Now, I've got a question for you: if your CFO doesn't use this interface, who will? That's right, you will. And guess what's the first thing you'll do when you get to these dropdowns? Correct, you'll immediately look for somewhere to type in SQL. Oh, the irony.

Attempt 2: The text-to-SQL approach

Remember that magic wand that makes writing SQL queries as easy as writing an email? That's what text-to-SQL tools are. Nonetheless, they're not enough, just as I explained earlier.

Again, the problem is not the technology itself. In fact, LLMs are almost too effective at translating natural language into SQL. They will find a way to generate a query for any question you ask, even if that question doesn't make sense, which is exactly the problem.

On the other hand, a technical person would notice that the question doesn't make sense, and they would ask for more context. They would ask for details about the business person's hypothesis and the problem at hand. Then, they would explain what type of data is available, and work with the business person to formulate a precise and useful question.

Again, SQL is not the problem.

In any case, I do think LLMs could be the actual solution to self-serve BI, but not in its current form. For them to work, they'd need to be fed with more context, and they need to get better at expressing uncertainty and asking for more information.

What actually works

If we assume that the problem with self-serve BI is not SQL, but the context and semantics of the data, then it follows that the solution is to teach people about the data they're querying, regardless of interface.
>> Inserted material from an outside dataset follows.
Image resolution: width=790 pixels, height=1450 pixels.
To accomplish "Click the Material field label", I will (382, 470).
The problem with this type of training is that it takes time, and most business stakeholders need answers this week, not next quarter.

Even in the best-case scenario, where companies train business stakeholders to understand the data they're querying, these people will need time to keep up with the changes in the database's schema, data models, and ETL processes.
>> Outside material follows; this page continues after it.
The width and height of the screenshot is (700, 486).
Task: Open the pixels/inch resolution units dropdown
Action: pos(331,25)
Additionally, documenting all this knowledge generates significant overhead for the technical team, and it quickly gets out-of-date.
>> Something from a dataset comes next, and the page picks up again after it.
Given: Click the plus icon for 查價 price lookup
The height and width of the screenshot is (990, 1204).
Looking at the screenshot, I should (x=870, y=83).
So what's the true solution to self-serve BI? The answer is simple: not to make BI self-serve for non-technical people. Instead, the solution is to make technical people support business stakeholders and help them do it more efficiently, using better tools.

The definition of a better tool may vary, but I have a few suggestions.

The first suggestion is to give LLMs to technical people, not business stakeholders. Even though text-to-SQL is not quite there in terms of understanding context and semantics, technical people already have context and semantics, so why not let them use it? That way, a single technical person can serve more business stakeholders, and do it faster.

The second suggestion is to give technical people more flexible tools. Instead of giving them dropdowns, or a SQL-only interface, let them play around with data using Python, R, or any other tool they're comfortable with. This way, they don't need to be passing data back and forth between different tools, and they're not limited by the capabilities of a BI tool.

The third and final suggestion is to make it easier for technical people to share their work. Notebooks and internal data applications are notoriously bad at that because they require others to deal with containers, dependencies, and infrastructure. It's a lot of overhead for a business stakeholder who just wants to see a chart. Instead, we need tools that have all the building blocks of a data application, but that are as easy to share as a Google Doc.

I'm obviously biased because I'm building a data tool for technical people, and it does exactly these three things. But what other choice do I have? I'd rather build tools that work than tools that don't. And, most importantly, I'd rather not pretend that the problem is something it's not.